Tawuran sebagai suatu bentuk perilaku agresi baik yang dilakukan oleh
dindividu atau kelompok. Dalam ilmu psikologi dan sosial agresi merujuk
pada perilaku yang bertujuan membuat objeknya mengalami bahaya atau
tersakiti baik secara verbal maupun non-verbal. Myers (1985) mengatakan
bahwa tingkah laku agresif adalah tingkah laku fisik atau verbal untuk
melukai orang lain. Sedangkan menurut Berkowitz (1987), agresi merupakan
suatu bentuk perilaku yang mempunyai niat tertentu untuk melukai secara
fisik atau psikologis pada diri orang lain. Jadi, tawuran sebagai
bentuk perilaku yang memiliki konotasi negatif dan merugikan orang lain.
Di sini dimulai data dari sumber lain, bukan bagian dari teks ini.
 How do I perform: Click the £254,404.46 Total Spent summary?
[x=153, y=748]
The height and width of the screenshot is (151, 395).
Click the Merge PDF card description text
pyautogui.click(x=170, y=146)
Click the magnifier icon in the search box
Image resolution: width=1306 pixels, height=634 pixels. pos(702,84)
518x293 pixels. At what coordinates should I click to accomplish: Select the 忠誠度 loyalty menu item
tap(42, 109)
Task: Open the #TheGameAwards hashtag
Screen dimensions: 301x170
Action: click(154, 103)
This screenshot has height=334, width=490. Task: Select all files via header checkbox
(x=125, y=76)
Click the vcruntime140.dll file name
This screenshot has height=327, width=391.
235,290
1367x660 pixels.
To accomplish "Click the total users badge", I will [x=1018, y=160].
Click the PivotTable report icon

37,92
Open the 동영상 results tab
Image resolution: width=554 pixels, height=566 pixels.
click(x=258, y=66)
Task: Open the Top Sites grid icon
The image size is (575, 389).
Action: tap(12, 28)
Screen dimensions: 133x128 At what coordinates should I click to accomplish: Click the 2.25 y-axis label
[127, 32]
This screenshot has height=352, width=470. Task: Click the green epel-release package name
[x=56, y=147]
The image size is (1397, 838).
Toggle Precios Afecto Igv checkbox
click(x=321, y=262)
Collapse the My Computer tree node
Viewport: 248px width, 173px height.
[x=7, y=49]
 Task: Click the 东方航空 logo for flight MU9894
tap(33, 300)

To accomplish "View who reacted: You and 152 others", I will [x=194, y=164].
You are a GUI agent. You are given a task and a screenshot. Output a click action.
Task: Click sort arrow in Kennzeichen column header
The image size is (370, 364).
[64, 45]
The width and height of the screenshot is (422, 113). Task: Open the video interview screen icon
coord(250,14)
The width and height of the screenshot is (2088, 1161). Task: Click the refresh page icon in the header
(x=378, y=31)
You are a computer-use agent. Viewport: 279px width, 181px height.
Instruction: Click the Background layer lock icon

Sementara itu pelajar sebagai orang yang sedang dalam proses belajar;
mencari ilmu dengan menggunakan potensi akal dan hati nurani (dimensi
kebenaran) dalam rangka mencapai proses pendewasaan diri. Sehingga jika
diksi “tawuran” dan “pelajar” disandingkan menjadi sebuah istilah yang
kontroversif, karena ada salah satu diksi yang tidak berjalan sesuai
tugas dan fungsinya. Misal “pelajar” ada peran atau elemen pendukung
lainnya yang tidak tuntas dalam proses dalam internalisasi makna
tersebut.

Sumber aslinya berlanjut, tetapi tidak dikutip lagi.